Sage Advice For Running — And Finishing — Any Race

How not to blow your race before you get to the starting line.

Eat Smart

On the plane ride to a half-marathon in California a few years back, one of the runners I was coaching casually commented she’d just started the Atkins Diet that week and had already lost five pounds. Despite my carefully-worded suggestion that she aim to ingest some carbs for energy over the remaining 48 hours leading to the race, she stuck to her nearly 100 percent protein diet right up to the start, ran OK through mile 8, then staggered through the final 5.1 feeling “really tired… like I was running in mud.” Really?

Sage Advice: Stick to the daily and race day nutrition/hydration plan that worked best throughout training, particularily during long runs, and save the dieting for the offseason.

Take It Easy

Many of the runners I coach have made the mistake of enjoying the sites and attractions in the host city a bit too zealously in the days leading to their goal race. Often this includes standing in long lines, walking dozens of concrete city blocks, skipping important meals (unless you count a corn dog as a nutritious meal) and avoiding optimal pre-hydration levels. Too often this has resulted in “dead legs” and a disappointing result on race day.

Sage Advice: Schedule your travel to arrive at the race city with just enough time to pick up your packet and relax. Then plan to stay a few days after the race in order to check out the local attractions all the while enjoying the therapeutic benefits of a short, easy walk as active recovery. Consider travelling for 5K and 10Ks instead of just the marathon, to enhance your enjoyment of the host city before and after the race.

Think Positively

Visualization can be an effective tool in the days leading to your big race, but it works best when framed in a positive light. I’ve had runners stuck in a vicious cycle of visualizing “NOT going out too fast,” which then has the negative consequence of accessing and reliving the specific memory of them “going out TOO fast.” As a result, many age-group athletes are prone to either unintentionally repeating the mistake on race day or feeling so overcome by anxiety thinking about it that they woefully underperform.

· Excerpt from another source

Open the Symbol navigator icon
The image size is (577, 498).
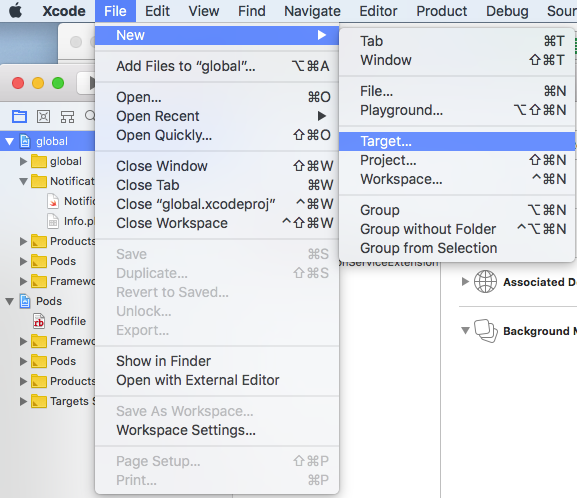coord(67,117)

Sage Advice: Visualize your race through a prism of positivity, such as, “I will pace the first mile optimally,” or “I will welcome late race discomfort as a sign I am experiencing just the right sensations for achieving my challenging goals.”

Beware the Expo

The race expo can be a wonderful experience full of amazing energy and great deals, or, if you aren’t prepared, it can be a snake pit full of danger at every corner. Common race expo errors many runners make include spending way too much time standing and walking on a concrete floor, trying food and drink samples that didn’t agree with them, listening to all kinds of advice from otherwise well meaning vendors and fellow racers—none of which was likely to be of any benefit, and could have undermined months’ of careful preparation.

RELATED: Race Day Checklist

Sage Advice: The keys to a successful expo experience are to limit your stay to 30 minutes or less, get your packet and T-shirt first, grab all the free samples you like for trying after the race, quickly purchase any last minute supplies you may have forgotten at home, then head for the exit and the comfort of your hotel room. And for those temped to take last minute advice from strangers, trust your training, trust your coach, trust yourself!

Beware the Course Tour

At my first Boston Marathon, I rode the bus from the finish to the start in Hopkinton. I was relaxed and enjoying the energy of my fellow racers on board while taking in the sights along the way. Unfortunately, after about 30 minutes I started to get really freaked out about how incredibly far we’d driven and how I would have to run this distance if I wished to become a Boston finisher.

Sage Advice: Since then, I’ve followed and shared this advice regarding pre-race bus or car rides. Don’t look out the window! Instead, start up a conversation with anyone about absolutely anything but how far you’ve been driving. Or read the newspaper, close your eyes and listen to music or simple take a nap. Also, even if you have a car at your disposal, I’d advise not driving the course ahead of time. With traffic, map-reading and wrong turns, it’s bound to take longer than you think, and that can only detract from your mental outlook.